What I need to do is vectorize this process:
Here is an un-vectorized version:
n = score.shape[0]
min_dist = np.full(n, np.max(dists))
for i in range(score.shape[0]):
inx = numpy.where(score > score[i])
if len(inx[0]) > 0:
min_dist[i] = np.min(dists[i, inx])
min_dist
array([ 10. , 1.5, 4.1, 8.8, 0.6])
This works but is pretty inefficient in terms of speed and my arrays are expected to be much, much larger. I am hoping to improve the efficiency by using faster vectorized operations to achieve the same result.
Update: Based on Oliver W.'s answer, I came up with my own that doesn't require making a copy of the distance array
def new_method (dists, score):
mask = score > score.reshape(-1,1)
return np.ma.masked_array(dists, mask=~mask).min(axis=1).filled(dists.max())

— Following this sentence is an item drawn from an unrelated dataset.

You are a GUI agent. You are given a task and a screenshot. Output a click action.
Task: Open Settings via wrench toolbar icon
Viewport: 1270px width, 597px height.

One could in theory make it a one-liner but it's already a bit challenging to read to the untrained eye.
Upvotes: 2
Views: 255
Reputation: 13459
One possible vectorized solution is given below.
import numpy as np
import scipy.spatial.distance
dists = scipy.spatial.distance.squareform(np.array([3.2,4.1,8.8,.6,1.5,9.,5.0,9.9,10.,1.1]))

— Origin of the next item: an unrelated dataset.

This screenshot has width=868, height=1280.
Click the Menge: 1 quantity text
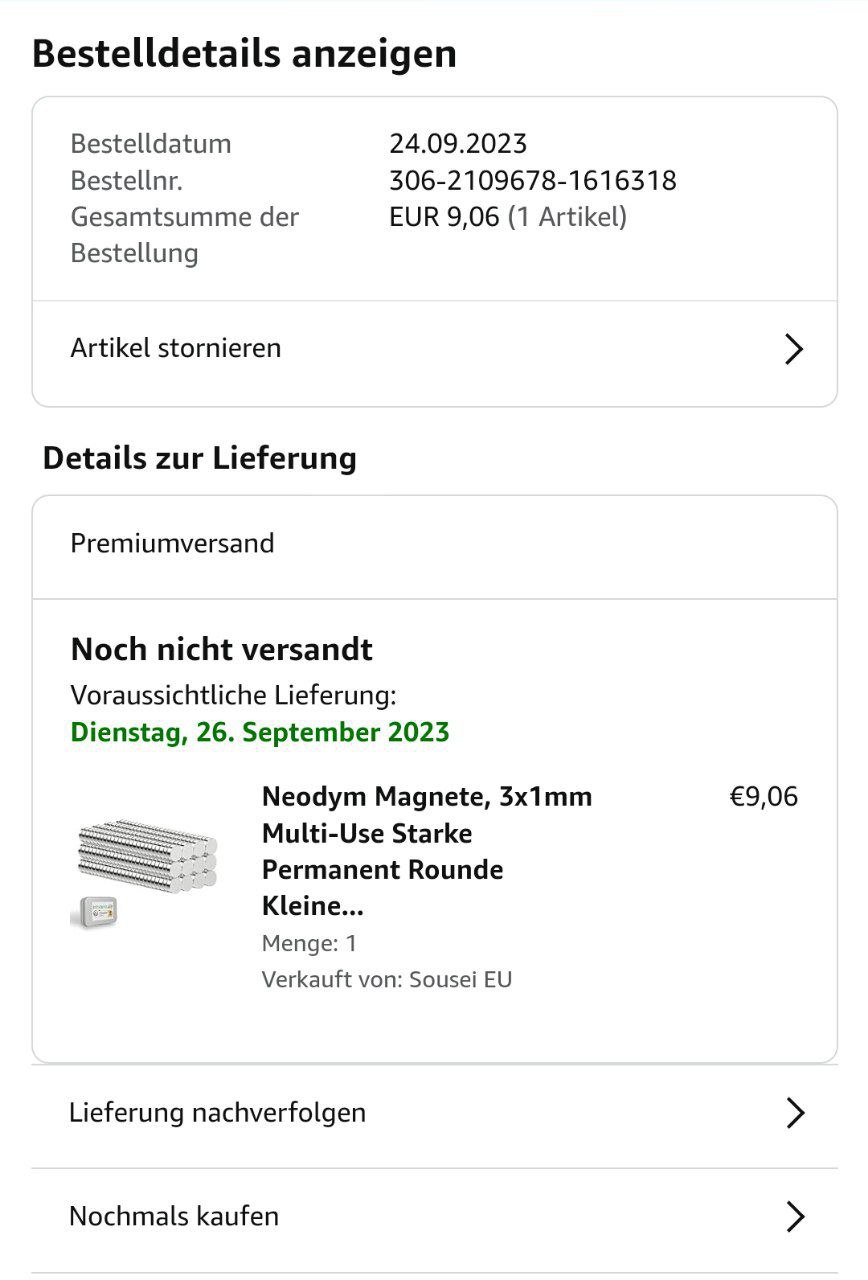click(x=309, y=943)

score = np.array([19., 1.3, 4.8, 6.2, 5.7])
def your_method(dists, score):
dim = score.shape[0]
min_dist = np.full(dim, np.max(dists))
for i in range(dim):
inx = np.where(score > score[i])
if len(inx[0]) > 0:
min_dist[i] = np.min(dists[i, inx])
return min_dist
def vectorized_method_v1(dists, score):
mask = score > score.reshape(-1,1)
dists2 = dists.copy() # get rid of this in case the dists array can be changed
dists2[np.logical_not(mask)] = dists.max()
return dists2.min(axis=1)
The speed gain is not so impressive for these small arrays (~factor of 3 on my machine), so I'll demonstrate with a larger set:
dists = scipy.spatial.distance.squareform(np.random.random(50*99))

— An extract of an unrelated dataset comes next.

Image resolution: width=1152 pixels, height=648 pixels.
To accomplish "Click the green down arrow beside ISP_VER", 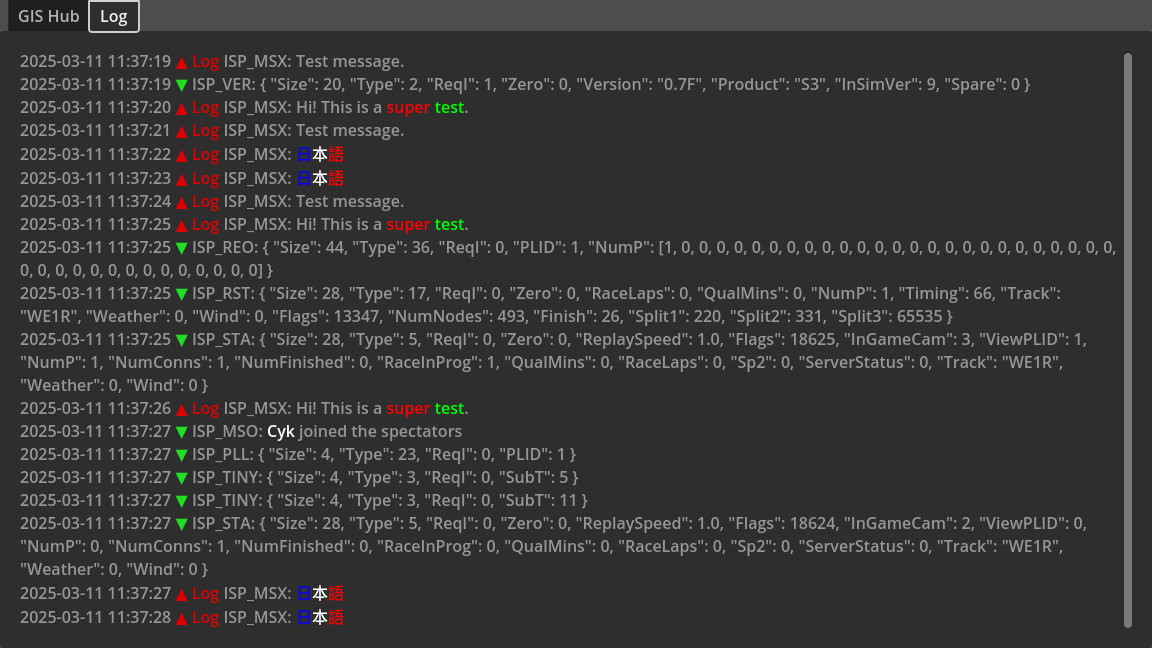I will (181, 85).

score = np.random.random(dists.shape[0])
print(dists.shape)
%timeit your_method(dists, score)
%timeit vectorized_method_v1(dists, score)
## -- End pasted text --
(100, 100)
100 loops, best of 3: 2.98 ms per loop
10000 loops, best of 3: 125 µs per loop
Which is close to a factor of 24.
Upvotes: 1